Write the records out again, exactly as they stand below.

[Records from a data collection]
━━━━
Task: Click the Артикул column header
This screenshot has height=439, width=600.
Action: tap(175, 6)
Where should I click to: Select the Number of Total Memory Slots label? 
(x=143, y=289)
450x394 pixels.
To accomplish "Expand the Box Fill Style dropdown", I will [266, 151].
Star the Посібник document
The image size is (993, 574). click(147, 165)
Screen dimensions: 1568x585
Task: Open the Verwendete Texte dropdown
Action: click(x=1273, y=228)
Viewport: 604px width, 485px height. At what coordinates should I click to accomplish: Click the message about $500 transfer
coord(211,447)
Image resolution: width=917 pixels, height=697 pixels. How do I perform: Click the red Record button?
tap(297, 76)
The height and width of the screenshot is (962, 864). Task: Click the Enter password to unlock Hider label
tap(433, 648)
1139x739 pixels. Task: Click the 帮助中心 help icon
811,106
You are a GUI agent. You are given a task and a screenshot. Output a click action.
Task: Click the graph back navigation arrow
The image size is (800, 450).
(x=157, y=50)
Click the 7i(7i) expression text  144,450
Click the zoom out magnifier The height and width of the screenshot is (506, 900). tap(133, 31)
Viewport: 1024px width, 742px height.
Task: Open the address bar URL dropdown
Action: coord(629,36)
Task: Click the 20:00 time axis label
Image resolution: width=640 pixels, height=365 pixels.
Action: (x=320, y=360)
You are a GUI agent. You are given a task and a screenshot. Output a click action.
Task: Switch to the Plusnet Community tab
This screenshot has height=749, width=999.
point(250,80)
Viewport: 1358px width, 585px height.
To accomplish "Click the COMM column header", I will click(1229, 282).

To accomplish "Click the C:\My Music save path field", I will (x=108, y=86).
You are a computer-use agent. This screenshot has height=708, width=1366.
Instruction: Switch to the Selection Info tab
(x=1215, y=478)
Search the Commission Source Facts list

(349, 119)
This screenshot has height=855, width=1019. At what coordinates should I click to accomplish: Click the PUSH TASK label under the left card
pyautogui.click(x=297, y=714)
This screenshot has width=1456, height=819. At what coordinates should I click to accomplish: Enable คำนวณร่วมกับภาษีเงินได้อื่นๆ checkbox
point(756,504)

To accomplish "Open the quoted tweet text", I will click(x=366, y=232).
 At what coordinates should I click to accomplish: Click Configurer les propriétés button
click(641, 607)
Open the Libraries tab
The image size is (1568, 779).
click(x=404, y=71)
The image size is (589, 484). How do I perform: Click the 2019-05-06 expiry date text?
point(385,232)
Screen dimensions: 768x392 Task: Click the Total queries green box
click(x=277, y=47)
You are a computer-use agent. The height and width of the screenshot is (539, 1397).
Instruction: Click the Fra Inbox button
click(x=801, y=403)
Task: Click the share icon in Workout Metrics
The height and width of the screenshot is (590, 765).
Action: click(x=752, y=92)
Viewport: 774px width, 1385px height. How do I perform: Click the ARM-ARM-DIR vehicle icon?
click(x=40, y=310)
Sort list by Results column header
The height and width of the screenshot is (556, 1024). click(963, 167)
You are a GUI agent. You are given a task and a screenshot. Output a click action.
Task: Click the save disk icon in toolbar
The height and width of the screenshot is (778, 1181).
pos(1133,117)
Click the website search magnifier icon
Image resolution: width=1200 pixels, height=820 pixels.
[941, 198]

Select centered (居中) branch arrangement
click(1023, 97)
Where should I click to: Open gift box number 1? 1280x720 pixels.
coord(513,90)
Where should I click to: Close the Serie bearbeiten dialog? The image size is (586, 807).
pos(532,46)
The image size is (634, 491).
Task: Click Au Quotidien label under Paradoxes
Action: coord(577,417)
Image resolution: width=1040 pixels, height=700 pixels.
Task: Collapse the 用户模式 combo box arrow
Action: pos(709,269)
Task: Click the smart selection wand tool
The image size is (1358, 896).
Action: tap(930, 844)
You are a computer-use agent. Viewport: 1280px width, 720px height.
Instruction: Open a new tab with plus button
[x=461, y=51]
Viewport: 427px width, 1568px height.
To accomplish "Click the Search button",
━━━━
> Your response
Task: Click the Артикул column header
This screenshot has height=439, width=600.
Action: tap(175, 6)
Where should I click to: Select the Number of Total Memory Slots label? 
(x=143, y=289)
450x394 pixels.
To accomplish "Expand the Box Fill Style dropdown", I will [266, 151].
Star the Посібник document
The image size is (993, 574). click(147, 165)
Screen dimensions: 1568x585
Task: Open the Verwendete Texte dropdown
Action: click(x=1273, y=228)
Viewport: 604px width, 485px height. At what coordinates should I click to accomplish: Click the message about $500 transfer
coord(211,447)
Image resolution: width=917 pixels, height=697 pixels. How do I perform: Click the red Record button?
tap(297, 76)
The height and width of the screenshot is (962, 864). Task: Click the Enter password to unlock Hider label
tap(433, 648)
1139x739 pixels. Task: Click the 帮助中心 help icon
811,106
You are a GUI agent. You are given a task and a screenshot. Output a click action.
Task: Click the graph back navigation arrow
The image size is (800, 450).
(x=157, y=50)
Click the 7i(7i) expression text  144,450
Click the zoom out magnifier The height and width of the screenshot is (506, 900). tap(133, 31)
Viewport: 1024px width, 742px height.
Task: Open the address bar URL dropdown
Action: coord(629,36)
Task: Click the 20:00 time axis label
Image resolution: width=640 pixels, height=365 pixels.
Action: (x=320, y=360)
You are a GUI agent. You are given a task and a screenshot. Output a click action.
Task: Switch to the Plusnet Community tab
This screenshot has height=749, width=999.
point(250,80)
Viewport: 1358px width, 585px height.
To accomplish "Click the COMM column header", I will click(1229, 282).

To accomplish "Click the C:\My Music save path field", I will (x=108, y=86).
You are a computer-use agent. This screenshot has height=708, width=1366.
Instruction: Switch to the Selection Info tab
(x=1215, y=478)
Search the Commission Source Facts list

(349, 119)
This screenshot has height=855, width=1019. At what coordinates should I click to accomplish: Click the PUSH TASK label under the left card
pyautogui.click(x=297, y=714)
This screenshot has width=1456, height=819. At what coordinates should I click to accomplish: Enable คำนวณร่วมกับภาษีเงินได้อื่นๆ checkbox
point(756,504)

To accomplish "Open the quoted tweet text", I will click(x=366, y=232).
 At what coordinates should I click to accomplish: Click Configurer les propriétés button
click(641, 607)
Open the Libraries tab
The image size is (1568, 779).
click(x=404, y=71)
The image size is (589, 484). How do I perform: Click the 2019-05-06 expiry date text?
point(385,232)
Screen dimensions: 768x392 Task: Click the Total queries green box
click(x=277, y=47)
You are a computer-use agent. The height and width of the screenshot is (539, 1397).
Instruction: Click the Fra Inbox button
click(x=801, y=403)
Task: Click the share icon in Workout Metrics
The height and width of the screenshot is (590, 765).
Action: click(x=752, y=92)
Viewport: 774px width, 1385px height. How do I perform: Click the ARM-ARM-DIR vehicle icon?
click(x=40, y=310)
Sort list by Results column header
The height and width of the screenshot is (556, 1024). click(963, 167)
You are a GUI agent. You are given a task and a screenshot. Output a click action.
Task: Click the save disk icon in toolbar
The height and width of the screenshot is (778, 1181).
pos(1133,117)
Click the website search magnifier icon
Image resolution: width=1200 pixels, height=820 pixels.
[941, 198]

Select centered (居中) branch arrangement
click(1023, 97)
Where should I click to: Open gift box number 1? 1280x720 pixels.
coord(513,90)
Where should I click to: Close the Serie bearbeiten dialog? The image size is (586, 807).
pos(532,46)
The image size is (634, 491).
Task: Click Au Quotidien label under Paradoxes
Action: coord(577,417)
Image resolution: width=1040 pixels, height=700 pixels.
Task: Collapse the 用户模式 combo box arrow
Action: pos(709,269)
Task: Click the smart selection wand tool
The image size is (1358, 896).
Action: tap(930, 844)
You are a computer-use agent. Viewport: 1280px width, 720px height.
Instruction: Open a new tab with plus button
[x=461, y=51]
Viewport: 427px width, 1568px height.
To accomplish "Click the Search button",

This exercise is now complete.